Kötülüğü karşı nefret, “alma arzusu” denilen kötülükten nefret etmek olarak ifade edilir. Ve kişi bundan kurtulacak hiçbir yönteme sahip olmadığı ve aynı zamanda bu durumu kabul etmek istemediğini görür. Ve kişi kötülüğün kendisine neden olduğu kayıpları hisseder ve kötülüğü kendi başına geçersiz kılamadığını görür, zira bu insana alma arzusunu monte eden Yaradan tarafından doğal bir güçtür.
O koşulda, yukarıdaki sözler bize kişinin ne yapabileceğini söyler, yani kötülükten nefret etmek.

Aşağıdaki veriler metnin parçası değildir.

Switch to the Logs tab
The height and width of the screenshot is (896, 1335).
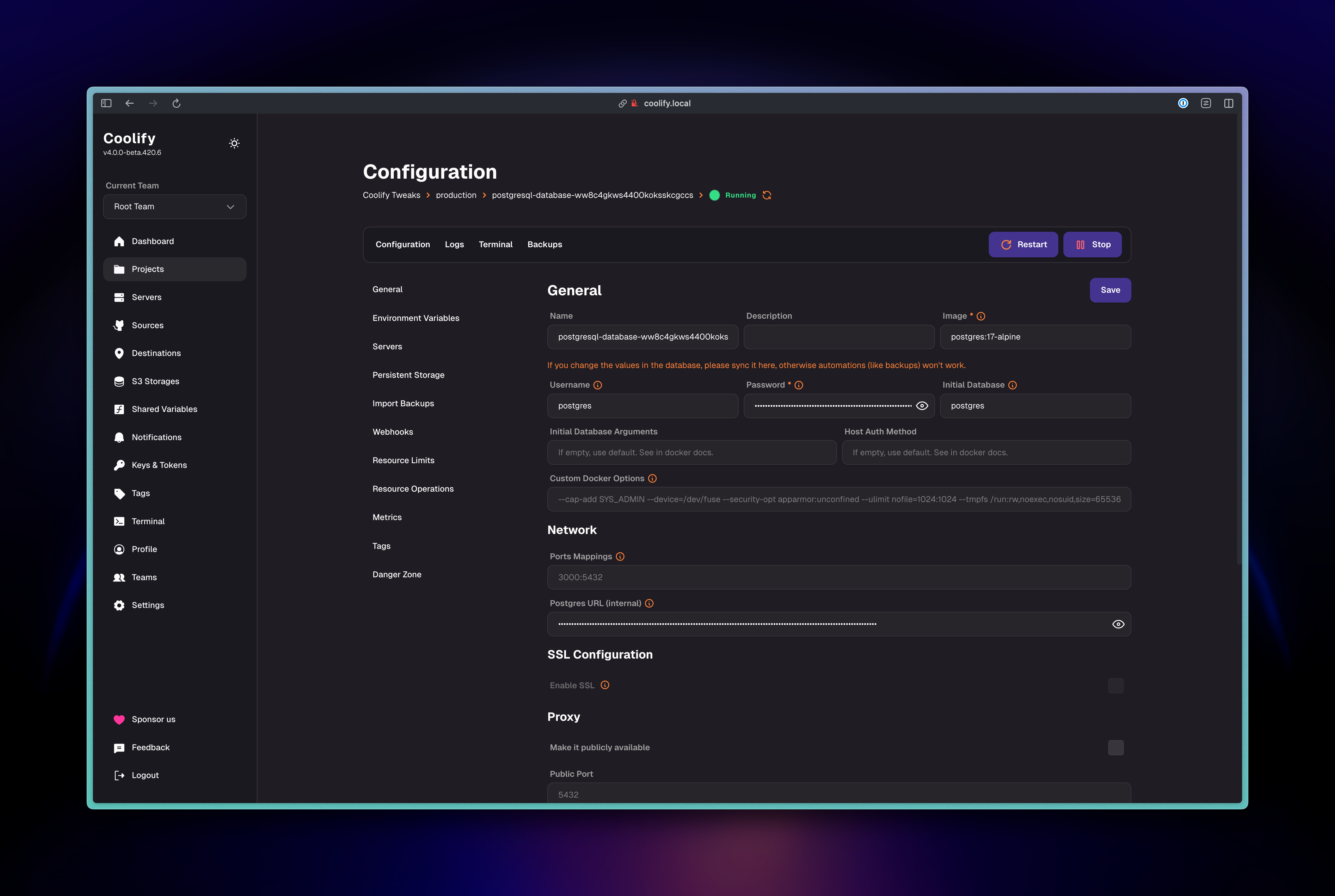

Ve bununla Yaradan kişiyi kötülükten uzak tutar, şöyle yazıldığı gibi, “O, Kendisini izleyenlerin ruhlarını korur.” Bu koşulda kişi zaten başarılı bir insandır, zira Yaradan’la bir miktar bağı vardır, en minicik bir bağ bile olsa.

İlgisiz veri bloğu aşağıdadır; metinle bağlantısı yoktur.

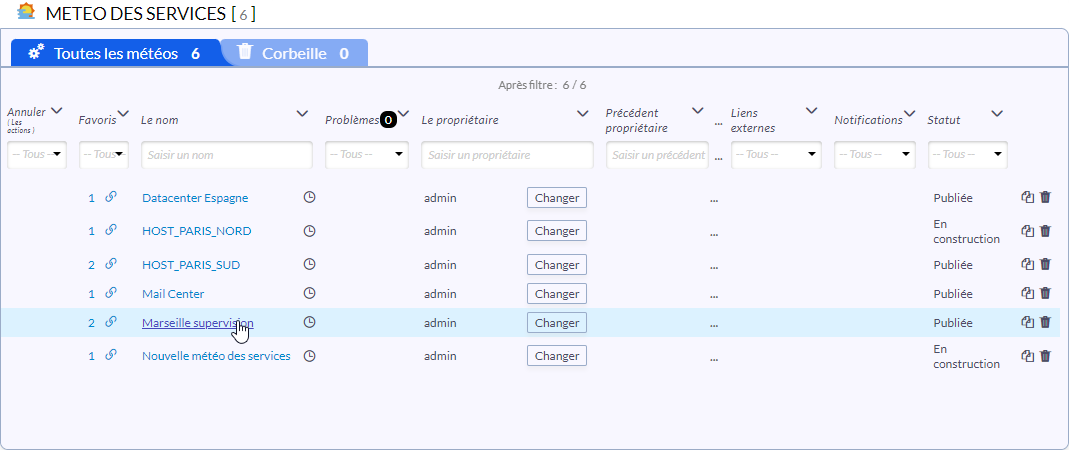Click the copy icon for Marseille supervision

[x=1027, y=322]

Aslında, kötülük konusu Partzuf’un Ahorayim’i (arkası-sırtı) olarak hizmet eder. Ancak, bu sadece kişinin ıslahıyla olur: kötülükten yürekten nefret etme yoluyla Ahorayim formuna ıslah olur. Nefret gelir çünkü eğer kişi Yaradan’a tutunmak istiyorsa o zaman dostlar arasında bir işleyiş vardır: eğer iki kişi dostunun nefret ettiği şey ve kişiden nefret ediyorsa ve dostunun sevdiği şey ve kimseyi seviyorsa, o zaman daimi bağ kurarlar, hiç devrilmeyecek bir direk gibi.
Yaradan ihsan etmeyi sevdiğinden, alt seviyedekiler de sadece ihsan etmeyi istemeye adapte olmalılar. Ve Yaradan alıcı olmaktan nefret ettiğinden, zira O tamamen bütündür ve hiçbir şeye ihtiyacı yoktur, insan da kendisi için alma konusundan nefret etmelidir.
Bundan, kişinin kendisi için alma arzusundan nefret etmesi gerektiği sonucu çıkar, zira dünyadaki tüm yıkımlar sadece alma arzusundan gelir. Ve nefret vasıtasıyla kişi alma arzusunu ıslah eder ve Kutsallık’a (kutsallık) girer.